DDoS attacks have long been one of the simplest ways to disrupt an online service: flooding it with enough traffic, exhausting its infrastructure, and making it unreachable without breaking into the target's systems. Now more than ever DDoS is being packaged, branded, and sold with the language of a mature online service, and the impact is well recorded in the real world. Cloudflare reported blocking a 7.3 Tbps attack in 2025 and later said it mitigated a 31.4 Tbps attack in its Q4 2025 DDoS report. Microsoft also said Azure mitigated a 15.72 Tbps attack in October 2025, attributing the activity to the Aisuru botnet.
Behind those incidents, underground sellers are competing over the same buyers with an increasingly polished pitch. Recent underground activity analyzed by Flare researchers describe attack panels, API access, monthly plans, reseller options, customer support, botnet-backed capacity, game-server methods, and Cloudflare bypass claims. A comparison of two datasets of DDoS-related underground activity from the first five months of 2023 and the first five months of 2026 shows how quickly that offer has changed. What once appeared more frequently as scripts, tutorials, leaked tools, and scattered forum posts is now more often presented as a repeatable product that is easier to buy and operate.
Flare researchers searched for DDoS-related underground activity from two periods in time: the first five months of 2023 and the first five months of 2026. The team cleaned the data, curated it and found some important insights. The volume of records increased slightly from 4,403 to 4,964, but high-signal DDoS service ads surged from 38 to 364 — a roughly 10x increase. Unique ad clusters grew from 31 to 123 (4x), unique actors from 15 to 41 (3x), and sources observed from 22 to 43 (2x).
The topics in the posts from 2023 are more diverse. Many offerings revolved around scripts, leaked tools, tutorials, or generic "botnet service" advertisements. One repeated type of post from 2023 promoted a "Botnet Service L7 - L4" and claimed Layer 3, Layer 4, and Layer 7 capability, optional API access, automatic payments, high attack slots, game-server targeting, and bypasses for Cloudflare-related protections. The same advertising text appeared across multiple sources and actors, suggesting copying, reselling, or recycling marketing.

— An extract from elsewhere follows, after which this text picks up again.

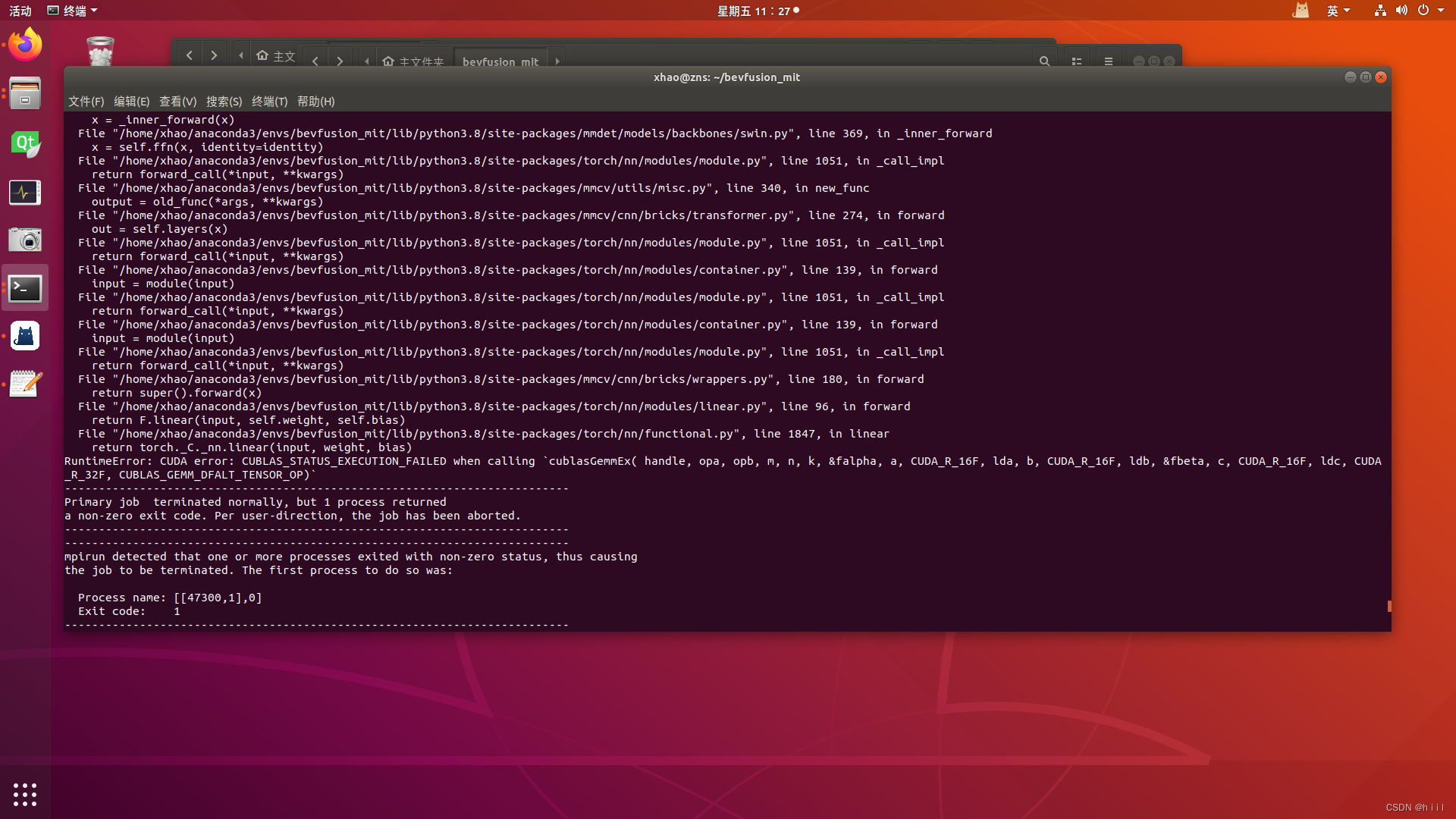Click the Terminal icon in dock
The height and width of the screenshot is (819, 1456).
pos(25,288)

While the post from 2023 was focused about the services, more recent posts from 2026 are focused around the price and the offering they give. An advertisement of "SatelliteStress" described the service as an IP stresser with a user-friendly panel, API access, game-server support, and monthly plans starting at €20. The same post claimed the service was "100% botnet-powered" and did not rely on downstream APIs, a positioning meant to distinguish it from resellers that depend on another provider's infrastructure. Another post, "Areshun", offers a "Premium DDoS Service" with Layer 4 and Layer 7 attacks, monitoring, API integration, custom plans, 24/7 support, and promotional discount codes. "RebirthStress" is similarly marketed as a botnet-powered IP and web stressing device, a free Layer 7 hub, more than 400 slots, reselling suitability, and plans starting at $15 per month.

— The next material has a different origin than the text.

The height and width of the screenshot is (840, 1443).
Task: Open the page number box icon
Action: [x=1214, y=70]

If you go over these posts, one-by-one and make the comparison, you see a distinct trend. The post in 2026 is more focused on a product, the sellers are competing one against another on customers. They package everything nicely, offer shiny features: ease of use, fully automated, full support, privacy promised, reselling capacity, and reliability. The technical language became part of the sale pitch. This commercialization of DDoS capabilities lowers the barrier for attackers, making it easier for anyone with a few dollars to launch disruptive attacks against any target. Organizations must be aware that DDoS-for-hire is now a mature, accessible market, and should ensure they have robust mitigation strategies in place.